How does it work? Simple! Pay taxes, have the Left direct the money to people who support the Left. This is what they mean by “Our Democracy®” since the people involve in “Our©” don’t include you. Or me. They include people who support the Left, or can be bought to support the Left. Green (remember, that means money laundering) energy company Solyndra™ received over $535,000,000 in loans from Obama, and produced nothing but accounting irregularities.
This was actually the subject of the 1994 Nobel Prize® in Economics. I’m still waiting for one in blogging, and have my fingers crossed, but regardless, the idea was that if government could give everyone in the United States $1, it would be a much better deal for the political weasels to give three people $100 million. This is also the basis for every decision made in Congress.
Cats are better than dogs. Cats don’t work for the cops.

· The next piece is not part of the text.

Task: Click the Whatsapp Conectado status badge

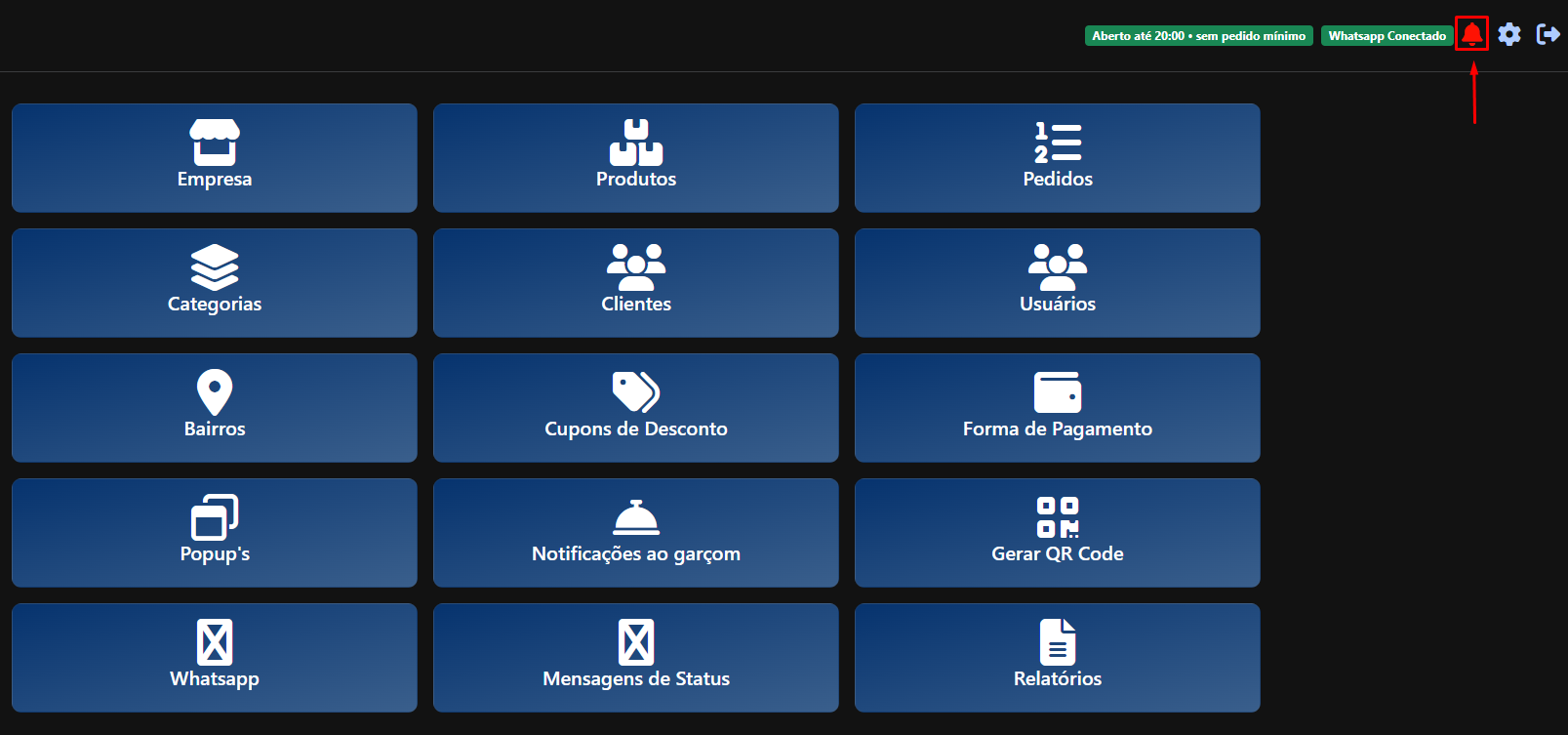Action: coord(1387,36)
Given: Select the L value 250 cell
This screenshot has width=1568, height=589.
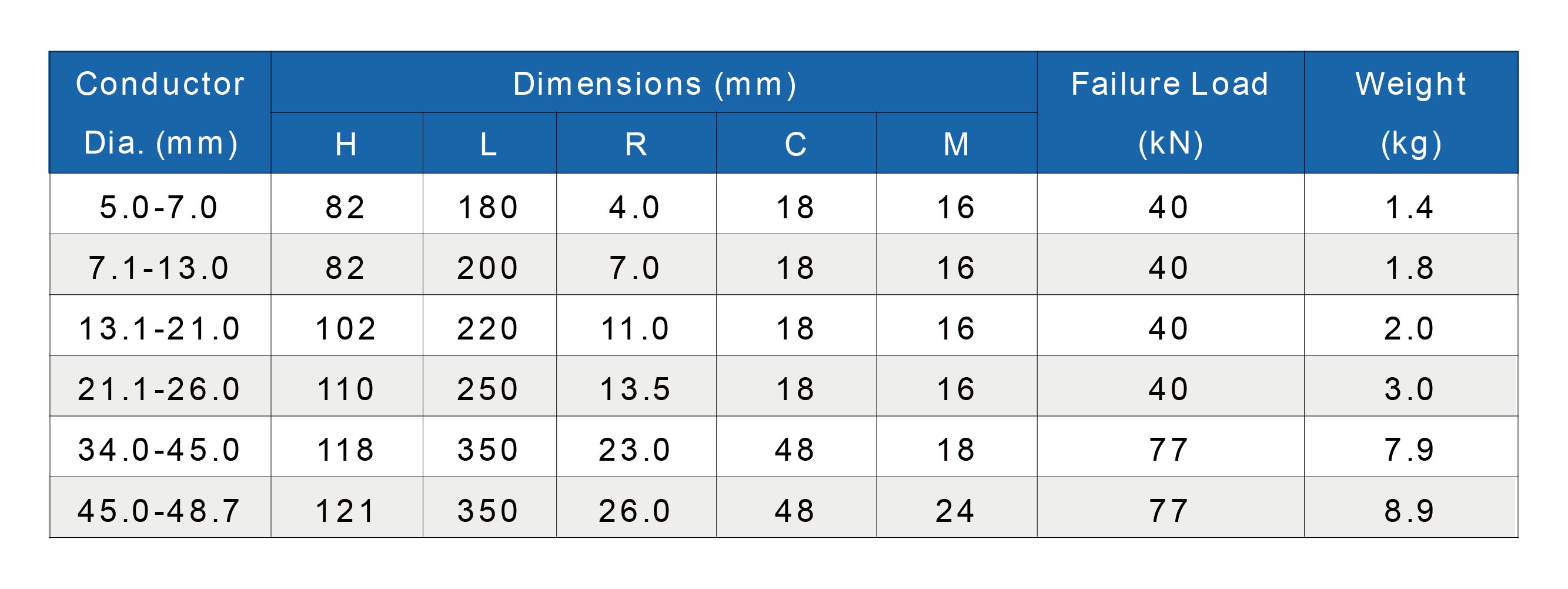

(Also, for the record, there is a Nobel Prize® for Literature, and if some nice reader would nominate me for a Nobel©, then I would be one of the very few nominated for both a Nobel™ and a Hugo®. Winning? Who cares, it’s an honor just to be nominated.)

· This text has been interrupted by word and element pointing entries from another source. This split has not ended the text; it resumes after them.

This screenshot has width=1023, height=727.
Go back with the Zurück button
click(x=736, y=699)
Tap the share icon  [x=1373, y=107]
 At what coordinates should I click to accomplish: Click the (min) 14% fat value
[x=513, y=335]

The Nobel Prize™ was won by three dudes, one of which you might be familiar with: Graham John Nash, who also wrote Teach Your Children Well was played by Russell Crowe in A Beautiful Mind. Sorry about the confusion. I guess Graham is no Nash-trophysicist.
The result of this is a very, very unserious economy. Green Energy in most cases just means, “La-la-la I’m not listening, I can’t hear you because my fingers are in my ears, so the laws of thermodynamics do not exist and if they do, Congress can pass a law to change those laws” energy. Unserious.

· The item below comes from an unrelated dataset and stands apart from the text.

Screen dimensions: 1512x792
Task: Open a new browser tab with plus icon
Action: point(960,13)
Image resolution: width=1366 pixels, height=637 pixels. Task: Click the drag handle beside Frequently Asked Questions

I hear that there is now a way to make the turbine blades 99% recyclable (true!). All you have to do is chop them up into small pieces and ship them down to Louisiana where more energy than was used to create the blades is used to recycle them! What a win! (/sarcasm)
AOC’s chief of staff, Saikat Chakrabarti even let the mask slip and noted that the real goal of Green Energy policy. In his own words, according to Sam Ricketts, WaPo® reporter: “The interesting thing about the Green New Deal, is it wasn’t originally a climate thing at all. Do you guys think of it as a climate thing? Because we really think of it as a how-do-you-change-the-entire economy thing.”
The entire economy. Why? Because they don’t like you. They want to funnel money to the people that give them the big shrimp parties, and give them money to put out ads so they can run again. The thing that fuels Washington, D.C. isn’t electricity. It is cash. And shrimp. And the quest for power – over you.
If we arrested all the corrupt politicians, who would we vote for in November of 2024?
The idea that solving the problems that we have with our economy is hard is laughable. Solving those problems is trivial. Really. Why does no one do it? Solving those problems is painful.
- If solving them involves increasing the interest rates until the banks squeal, and some of them fail?
- If solving them involves the destruction of entire portions of the economy only kept alive via corruption?
- If solving them involves reducing the payments to those who could, but don’t contribute?
- If solving them involves changing the rules so that people who game Wall Street rather than producing anything can’t rig the game?
Washington, D.C. won’t be for them, because they’d rather let a paper cut turn into an amputation than make any decision that will stop the shrimp parties with the beautiful people who are just rubbing their hands at the idea of an “Inflation Reduction Act”.